The top floor at Rusterman’s restaurant was once the living quarters of Marko Vukcic, its owner, who had been Wolfe’s boyhood friend in Montenegro and one of the only three men I knew who called him by his first name. For a year or so after Marko’s death it had been unoccupied, and then Felix, who had been left a one-third share and ran the restaurant under Wolfe’s supervision as trustee, had moved in with his wife and two children. Soon the children had got married and left.

At twenty-five minutes to one, Wolfe and I were seated at a table near a window on that floor which looked down on Madison Avenue. Felix, slim and trim, elegant in blue-black and white for the lunch customers, standing at Wolfe’s left and my right, said, “Then the scallops. Fresh from the bay, I never saw finer ones, and the shallots were perfect. They’ll be ready in ten minutes.”

Wolfe nodded. “And the rice fritters. I’ll tell — his name is Philip?”

“Philip Correla. Of course everyone knew Pierre, but Philip knew him best. As I said, I don’t think I ever saw Pierre except here. We’ll miss him, Mr. Wolfe. He was a good man. It’s hard to believe, there in your house.” He looked at his watch. “You’ll excuse me — I’ll send Philip.” He went. The early ones would be coming down below.
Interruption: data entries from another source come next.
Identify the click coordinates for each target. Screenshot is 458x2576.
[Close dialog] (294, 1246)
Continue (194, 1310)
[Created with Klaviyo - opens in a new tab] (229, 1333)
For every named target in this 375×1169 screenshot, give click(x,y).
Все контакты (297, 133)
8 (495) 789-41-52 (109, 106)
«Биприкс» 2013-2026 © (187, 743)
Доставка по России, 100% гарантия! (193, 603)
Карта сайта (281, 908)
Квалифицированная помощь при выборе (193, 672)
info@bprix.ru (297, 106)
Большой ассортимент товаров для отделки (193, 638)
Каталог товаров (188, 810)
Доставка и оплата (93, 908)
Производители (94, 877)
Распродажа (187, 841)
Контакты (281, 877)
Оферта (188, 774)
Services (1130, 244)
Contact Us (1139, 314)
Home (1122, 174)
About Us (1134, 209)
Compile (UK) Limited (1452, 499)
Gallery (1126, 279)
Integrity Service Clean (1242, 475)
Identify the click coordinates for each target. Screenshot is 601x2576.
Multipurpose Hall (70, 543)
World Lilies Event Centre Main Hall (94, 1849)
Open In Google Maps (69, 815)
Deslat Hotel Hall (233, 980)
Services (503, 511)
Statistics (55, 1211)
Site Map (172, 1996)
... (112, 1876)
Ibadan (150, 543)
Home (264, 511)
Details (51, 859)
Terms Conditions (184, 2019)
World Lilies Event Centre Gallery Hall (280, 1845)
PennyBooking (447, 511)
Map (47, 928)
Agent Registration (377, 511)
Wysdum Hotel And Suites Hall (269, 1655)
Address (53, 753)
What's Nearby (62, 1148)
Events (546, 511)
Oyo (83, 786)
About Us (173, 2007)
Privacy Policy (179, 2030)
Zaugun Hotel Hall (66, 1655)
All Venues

“Uhuh,” I said. “A million people will be saying that, it’s hard to believe, there in Nero Wolfe’s house. Or some of them will say it’s easy to believe. I don’t know which is worse.”

He glared at me.

Of the seventy-some at Rusterman’s altogether, there were few that Wolfe had never seen, only seven or eight who had come since he had bowed out as trustee. When Philip Correla appeared, white apron and cap, he crossed to us and said, “You may remember me, Mr. Wolfe. And Mr. Goodwin.”